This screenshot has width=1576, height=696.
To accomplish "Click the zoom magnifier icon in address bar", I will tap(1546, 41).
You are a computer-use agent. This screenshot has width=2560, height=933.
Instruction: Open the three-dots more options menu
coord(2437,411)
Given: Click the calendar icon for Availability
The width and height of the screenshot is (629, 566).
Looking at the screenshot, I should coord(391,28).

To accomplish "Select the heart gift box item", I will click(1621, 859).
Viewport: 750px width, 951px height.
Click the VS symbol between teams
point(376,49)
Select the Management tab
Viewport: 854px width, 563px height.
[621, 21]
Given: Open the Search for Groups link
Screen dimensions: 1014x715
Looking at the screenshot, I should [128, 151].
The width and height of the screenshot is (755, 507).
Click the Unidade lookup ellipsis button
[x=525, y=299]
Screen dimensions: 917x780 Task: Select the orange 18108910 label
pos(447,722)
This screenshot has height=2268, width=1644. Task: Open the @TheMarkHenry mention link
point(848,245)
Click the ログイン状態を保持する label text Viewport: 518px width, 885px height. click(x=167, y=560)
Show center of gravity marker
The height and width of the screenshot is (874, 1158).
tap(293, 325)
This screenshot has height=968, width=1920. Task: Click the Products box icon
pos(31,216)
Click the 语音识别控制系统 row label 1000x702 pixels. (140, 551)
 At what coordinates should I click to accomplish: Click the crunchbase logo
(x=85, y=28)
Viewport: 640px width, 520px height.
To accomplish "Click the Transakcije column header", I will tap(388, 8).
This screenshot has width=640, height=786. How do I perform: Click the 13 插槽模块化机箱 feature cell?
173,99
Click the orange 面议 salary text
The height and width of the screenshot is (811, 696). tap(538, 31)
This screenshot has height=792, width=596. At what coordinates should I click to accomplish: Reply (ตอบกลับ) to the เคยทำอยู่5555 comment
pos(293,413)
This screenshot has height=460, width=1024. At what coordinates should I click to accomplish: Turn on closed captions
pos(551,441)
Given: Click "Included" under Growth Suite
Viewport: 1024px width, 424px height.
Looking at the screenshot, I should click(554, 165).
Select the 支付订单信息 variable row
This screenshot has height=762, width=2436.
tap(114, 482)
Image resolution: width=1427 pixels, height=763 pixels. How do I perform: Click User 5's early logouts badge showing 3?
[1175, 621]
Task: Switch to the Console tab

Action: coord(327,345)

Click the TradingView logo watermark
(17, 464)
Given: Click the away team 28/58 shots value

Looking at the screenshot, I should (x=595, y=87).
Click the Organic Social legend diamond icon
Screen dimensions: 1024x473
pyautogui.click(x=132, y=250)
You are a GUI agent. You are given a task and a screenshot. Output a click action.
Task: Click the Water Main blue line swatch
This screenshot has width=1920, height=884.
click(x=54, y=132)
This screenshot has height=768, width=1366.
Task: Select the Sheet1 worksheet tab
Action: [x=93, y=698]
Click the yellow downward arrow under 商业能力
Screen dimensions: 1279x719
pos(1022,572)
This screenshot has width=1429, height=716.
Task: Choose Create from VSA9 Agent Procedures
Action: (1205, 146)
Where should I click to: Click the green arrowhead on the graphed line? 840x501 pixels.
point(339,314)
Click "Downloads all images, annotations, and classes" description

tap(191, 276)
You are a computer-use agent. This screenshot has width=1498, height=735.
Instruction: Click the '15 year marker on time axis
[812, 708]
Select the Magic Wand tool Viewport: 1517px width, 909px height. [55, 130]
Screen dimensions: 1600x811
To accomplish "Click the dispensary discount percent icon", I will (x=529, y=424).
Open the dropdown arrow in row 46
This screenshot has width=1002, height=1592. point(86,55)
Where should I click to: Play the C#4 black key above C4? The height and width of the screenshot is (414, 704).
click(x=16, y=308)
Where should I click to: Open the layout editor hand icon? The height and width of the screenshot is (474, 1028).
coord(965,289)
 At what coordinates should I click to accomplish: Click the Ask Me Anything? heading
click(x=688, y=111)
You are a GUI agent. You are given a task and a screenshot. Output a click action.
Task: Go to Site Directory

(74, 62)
:::
HOW TO COMPLETE THIS TASK —
Copy the entries above exactly, so that each line matches the original.

WORKED SOLUTION —
This screenshot has width=1576, height=696.
To accomplish "Click the zoom magnifier icon in address bar", I will tap(1546, 41).
You are a computer-use agent. This screenshot has width=2560, height=933.
Instruction: Open the three-dots more options menu
coord(2437,411)
Given: Click the calendar icon for Availability
The width and height of the screenshot is (629, 566).
Looking at the screenshot, I should coord(391,28).

To accomplish "Select the heart gift box item", I will click(1621, 859).
Viewport: 750px width, 951px height.
Click the VS symbol between teams
point(376,49)
Select the Management tab
Viewport: 854px width, 563px height.
[621, 21]
Given: Open the Search for Groups link
Screen dimensions: 1014x715
Looking at the screenshot, I should [128, 151].
The width and height of the screenshot is (755, 507).
Click the Unidade lookup ellipsis button
[x=525, y=299]
Screen dimensions: 917x780 Task: Select the orange 18108910 label
pos(447,722)
This screenshot has height=2268, width=1644. Task: Open the @TheMarkHenry mention link
point(848,245)
Click the ログイン状態を保持する label text Viewport: 518px width, 885px height. click(x=167, y=560)
Show center of gravity marker
The height and width of the screenshot is (874, 1158).
tap(293, 325)
This screenshot has height=968, width=1920. Task: Click the Products box icon
pos(31,216)
Click the 语音识别控制系统 row label 1000x702 pixels. (140, 551)
 At what coordinates should I click to accomplish: Click the crunchbase logo
(x=85, y=28)
Viewport: 640px width, 520px height.
To accomplish "Click the Transakcije column header", I will tap(388, 8).
This screenshot has width=640, height=786. How do I perform: Click the 13 插槽模块化机箱 feature cell?
173,99
Click the orange 面议 salary text
The height and width of the screenshot is (811, 696). tap(538, 31)
This screenshot has height=792, width=596. At what coordinates should I click to accomplish: Reply (ตอบกลับ) to the เคยทำอยู่5555 comment
pos(293,413)
This screenshot has height=460, width=1024. At what coordinates should I click to accomplish: Turn on closed captions
pos(551,441)
Given: Click "Included" under Growth Suite
Viewport: 1024px width, 424px height.
Looking at the screenshot, I should click(554, 165).
Select the 支付订单信息 variable row
This screenshot has height=762, width=2436.
tap(114, 482)
Image resolution: width=1427 pixels, height=763 pixels. How do I perform: Click User 5's early logouts badge showing 3?
[1175, 621]
Task: Switch to the Console tab

Action: coord(327,345)

Click the TradingView logo watermark
(17, 464)
Given: Click the away team 28/58 shots value

Looking at the screenshot, I should (x=595, y=87).
Click the Organic Social legend diamond icon
Screen dimensions: 1024x473
pyautogui.click(x=132, y=250)
You are a GUI agent. You are given a task and a screenshot. Output a click action.
Task: Click the Water Main blue line swatch
This screenshot has width=1920, height=884.
click(x=54, y=132)
This screenshot has height=768, width=1366.
Task: Select the Sheet1 worksheet tab
Action: [x=93, y=698]
Click the yellow downward arrow under 商业能力
Screen dimensions: 1279x719
pos(1022,572)
This screenshot has width=1429, height=716.
Task: Choose Create from VSA9 Agent Procedures
Action: (1205, 146)
Where should I click to: Click the green arrowhead on the graphed line? 840x501 pixels.
point(339,314)
Click "Downloads all images, annotations, and classes" description

tap(191, 276)
You are a computer-use agent. This screenshot has width=1498, height=735.
Instruction: Click the '15 year marker on time axis
[812, 708]
Select the Magic Wand tool Viewport: 1517px width, 909px height. [55, 130]
Screen dimensions: 1600x811
To accomplish "Click the dispensary discount percent icon", I will (x=529, y=424).
Open the dropdown arrow in row 46
This screenshot has width=1002, height=1592. point(86,55)
Where should I click to: Play the C#4 black key above C4? The height and width of the screenshot is (414, 704).
click(x=16, y=308)
Where should I click to: Open the layout editor hand icon? The height and width of the screenshot is (474, 1028).
coord(965,289)
 At what coordinates should I click to accomplish: Click the Ask Me Anything? heading
click(x=688, y=111)
You are a GUI agent. You are given a task and a screenshot. Output a click action.
Task: Go to Site Directory

(74, 62)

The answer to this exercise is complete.